REQUEST: Reproduce the lines of the records starting with the line containing "The width and" and going on through the line containing "Looking at the", leaving the pictures out.

DATASET RECORDS:
----

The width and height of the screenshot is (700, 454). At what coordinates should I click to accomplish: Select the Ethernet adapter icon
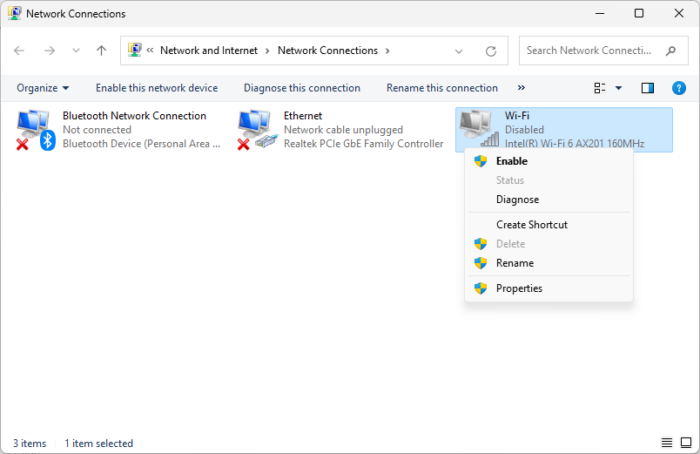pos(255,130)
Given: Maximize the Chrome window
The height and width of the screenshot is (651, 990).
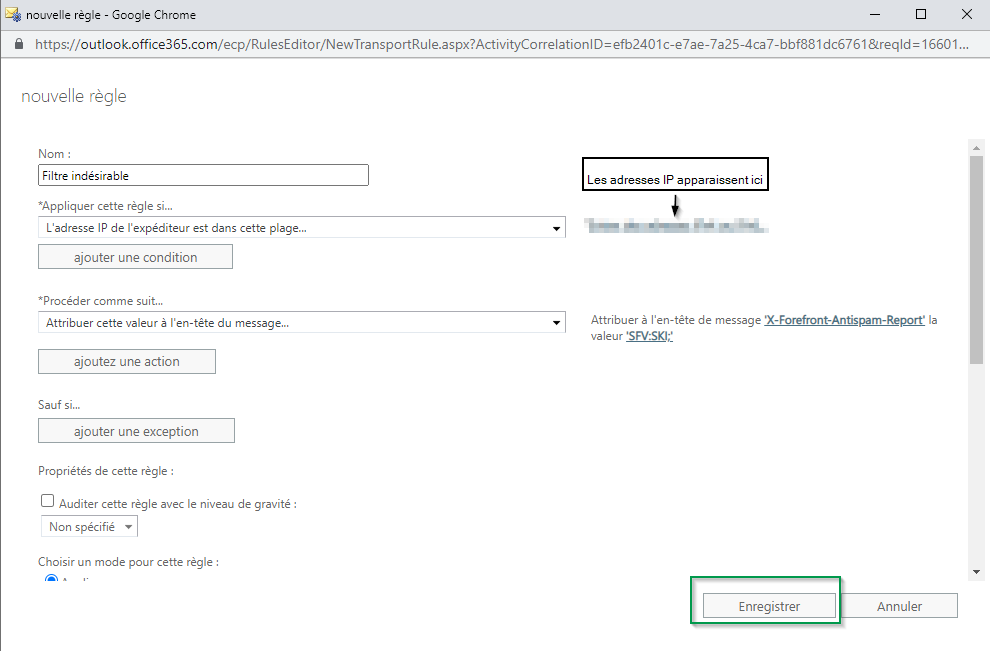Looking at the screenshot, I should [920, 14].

----

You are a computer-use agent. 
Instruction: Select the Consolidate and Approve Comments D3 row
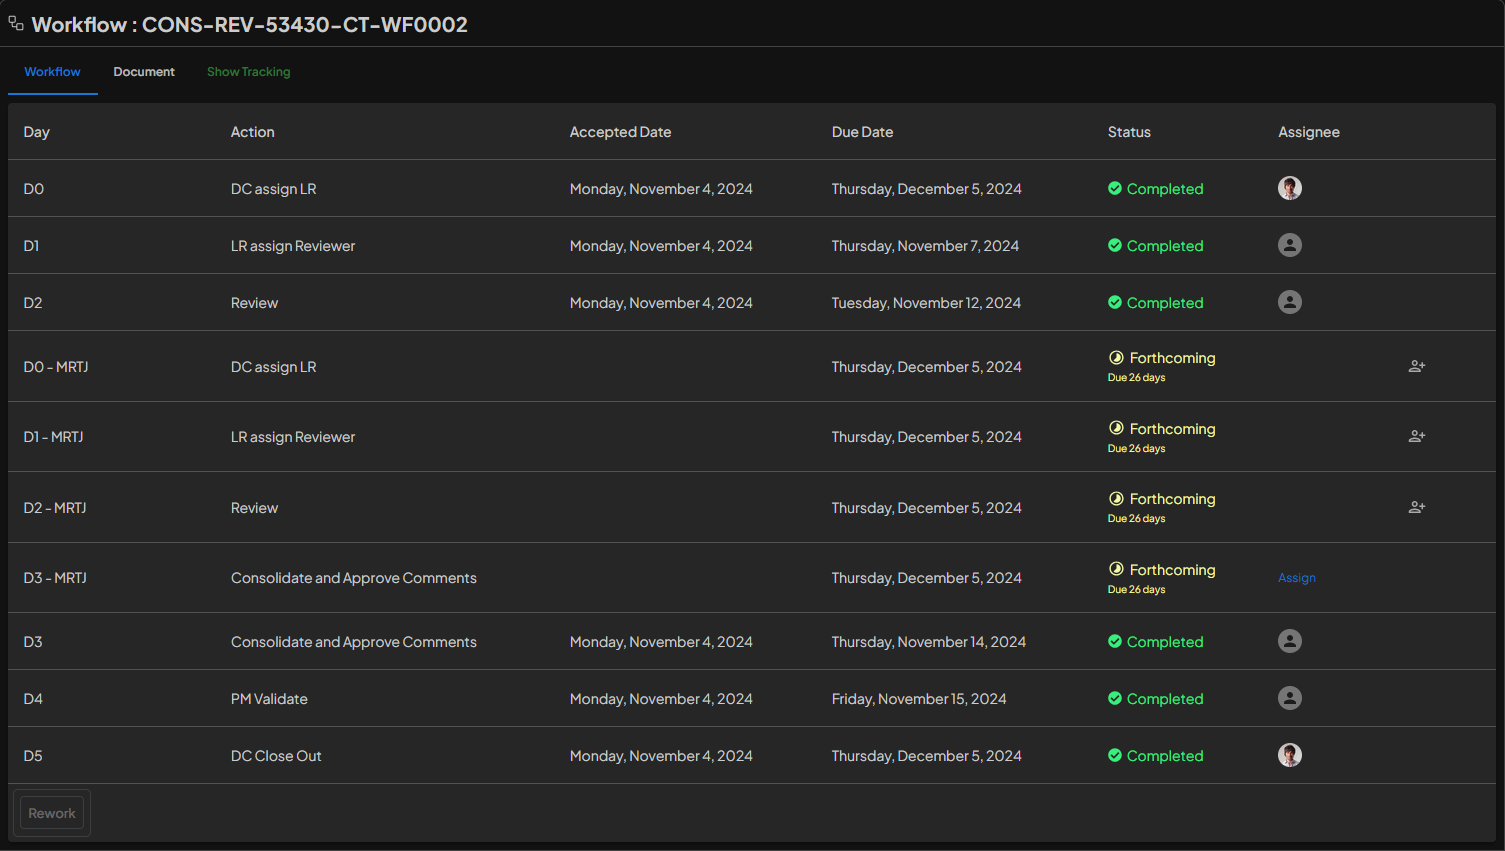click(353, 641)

----

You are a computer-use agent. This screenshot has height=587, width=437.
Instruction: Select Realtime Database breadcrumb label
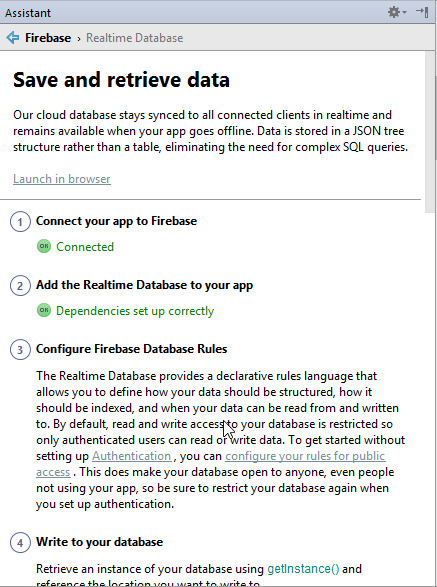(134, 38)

----

TASK SOLUTION:
The width and height of the screenshot is (700, 454). At what coordinates should I click to accomplish: Select the Ethernet adapter icon
pos(255,130)
Given: Maximize the Chrome window
The height and width of the screenshot is (651, 990).
Looking at the screenshot, I should [920, 14].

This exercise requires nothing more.